■ Tasks ■
- A) In the patch review, why does the reviewer say the name "pds_vfio_lm" shouldn't get its own #define? Answer in one to three sentences.
- B) Continue the patch review starting right after its last line, "if (!pages)".

##### Study text #####

Do you really need a coherent allocation for this?

> diff --git a/drivers/vfio/pci/pds/lm.c b/drivers/vfio/pci/pds/lm.c
> new file mode 100644
> index 000000000000..855f5da9b99a
> --- /dev/null
> +++ b/drivers/vfio/pci/pds/lm.c
> @@ -0,0 +1,479 @@
> +// SPDX-License-Identifier: GPL-2.0
> +/* Copyright(c) 2023 Advanced Micro Devices, Inc. */
> +
> +#include <linux/anon_inodes.h>
> +#include <linux/file.h>
> +#include <linux/fs.h>
> +#include <linux/highmem.h>
> +#include <linux/vfio.h>
> +#include <linux/vfio_pci_core.h>
> +
> +#include "vfio_dev.h"
> +#include "cmds.h"
> +
> +#define PDS_VFIO_LM_FILENAME	"pds_vfio_lm"

This doesn't need a define, it is typical to write the pseudo filename
in the only anon_inode_getfile()

> +static struct pds_vfio_lm_file *
> +pds_vfio_get_lm_file(const char *name, const struct file_operations *fops,
> +		     int flags, u64 size)
> +{
> +	struct pds_vfio_lm_file *lm_file = NULL;
> +	unsigned long long npages;
> +	struct page **pages;
> +	int err = 0;
> +
> +	if (!size)
> +		return NULL;
> +
> +	/* Alloc file structure */
> +	lm_file = kzalloc(sizeof(*lm_file), GFP_KERNEL);
> +	if (!lm_file)
> +		return NULL;
> +
> +	/* Create file */
> +	lm_file->filep = anon_inode_getfile(name, fops, lm_file, flags);
> +	if (!lm_file->filep)
> +		goto err_get_file;
> +
> +	stream_open(lm_file->filep->f_inode, lm_file->filep);
> +	mutex_init(&lm_file->lock);
> +
> +	lm_file->size = size;
> +
> +	/* Allocate memory for file pages */
> +	npages = DIV_ROUND_UP_ULL(lm_file->size, PAGE_SIZE);
> +
> +	pages = kcalloc(npages, sizeof(*pages), GFP_KERNEL);
> +	if (!pages)

##### Source data #####

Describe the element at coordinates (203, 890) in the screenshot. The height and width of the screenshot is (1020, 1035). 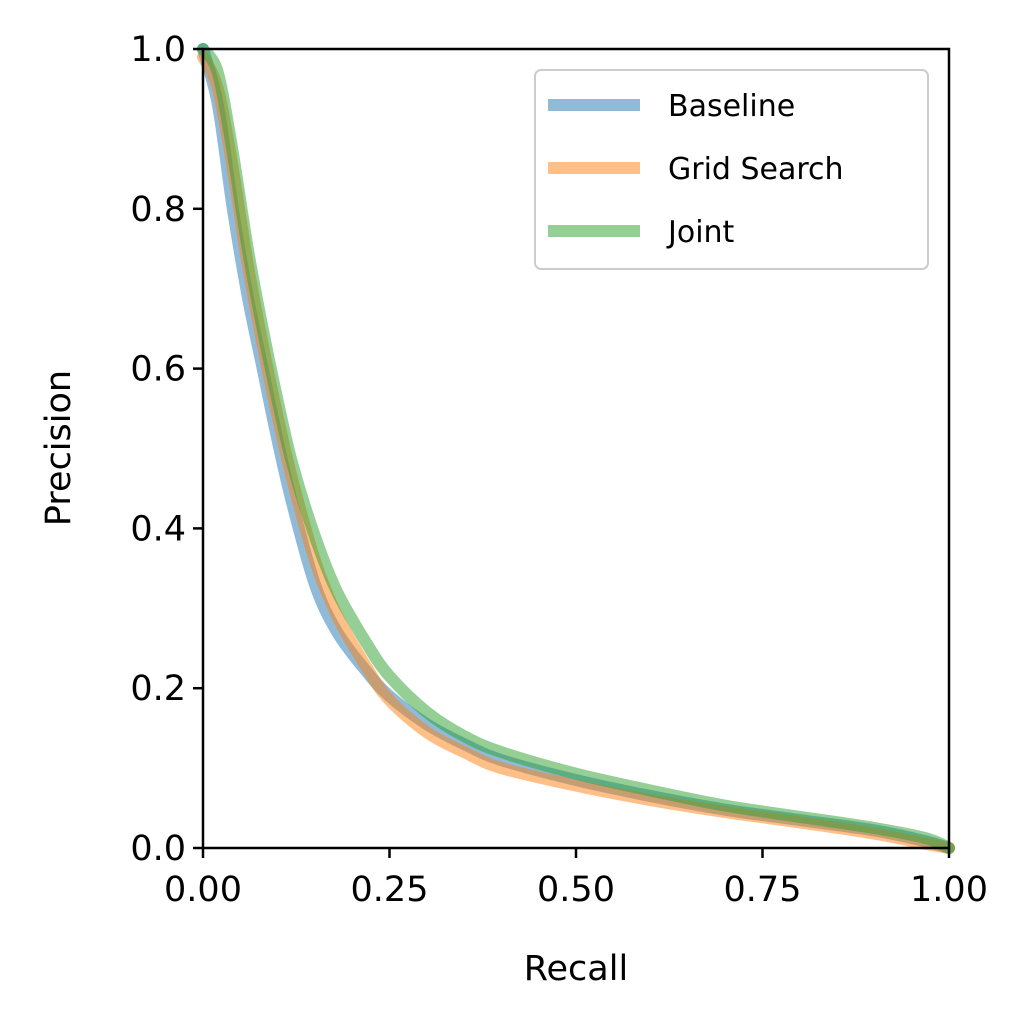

#####
##### Source data #####

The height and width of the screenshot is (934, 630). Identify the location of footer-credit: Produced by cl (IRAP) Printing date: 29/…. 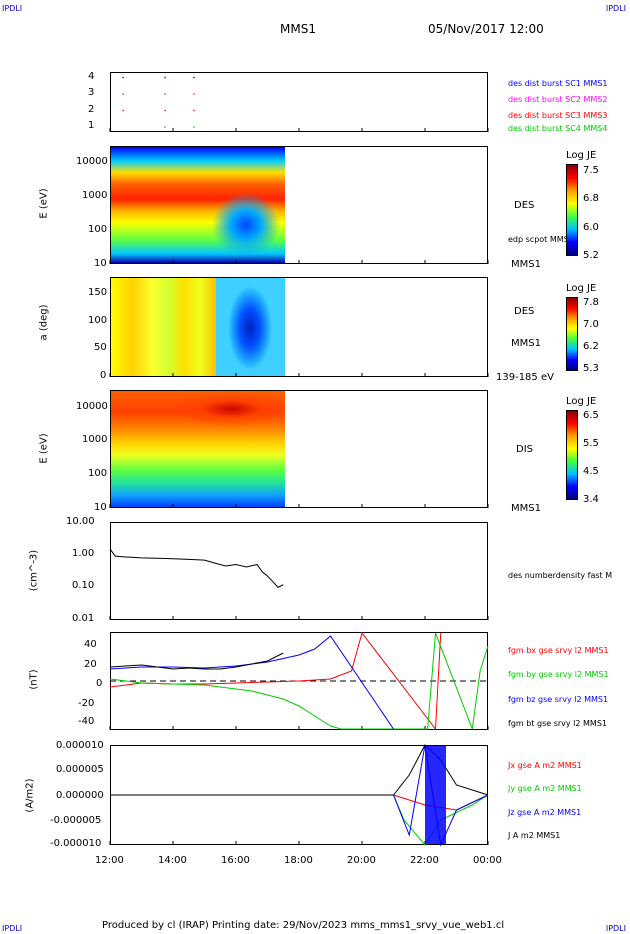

#####

■ Answer set ■
- A) The reviewer says the define isn't needed because the usual practice is to write the pseudo filename straight into the one anon_inode_getfile() call.

- B)
> +		goto err_alloc_pages;
> +
> +	for (unsigned long long i = 0; i < npages; i++) {
> +		pages[i] = alloc_page(GFP_KERNEL);
> +		if (!pages[i])
> +			goto err_alloc_page;
> +	}
> +
> +	lm_file->pages = pages;
> +	lm_file->npages = npages;
> +	lm_file->alloc_size = npages * PAGE_SIZE;
> +
> +	/* Create scatterlist of file pages to use for DMA mapping later */
> +	err = sg_alloc_table_from_pages(&lm_file->sg_table, pages, npages,
> +					0, size, GFP_KERNEL);
> +	if (err)
> +		goto err_alloc_sg_table;

This is the same basic thing the mlx5 driver does, you should move the
mlx5 code into some common place and just re-use it here.

> diff --git a/drivers/vfio/pci/pds/vfio_dev.h b/drivers/vfio/pci/pds/vfio_dev.h
> index 10557e8dc829..3f55861ffc7c 100644
> --- a/drivers/vfio/pci/pds/vfio_dev.h
> +++ b/drivers/vfio/pci/pds/vfio_dev.h
> @@ -7,10 +7,20 @@
>  #include <linux/pci.h>
>  #include <linux/vfio_pci_core.h>
>  
> +#include "lm.h"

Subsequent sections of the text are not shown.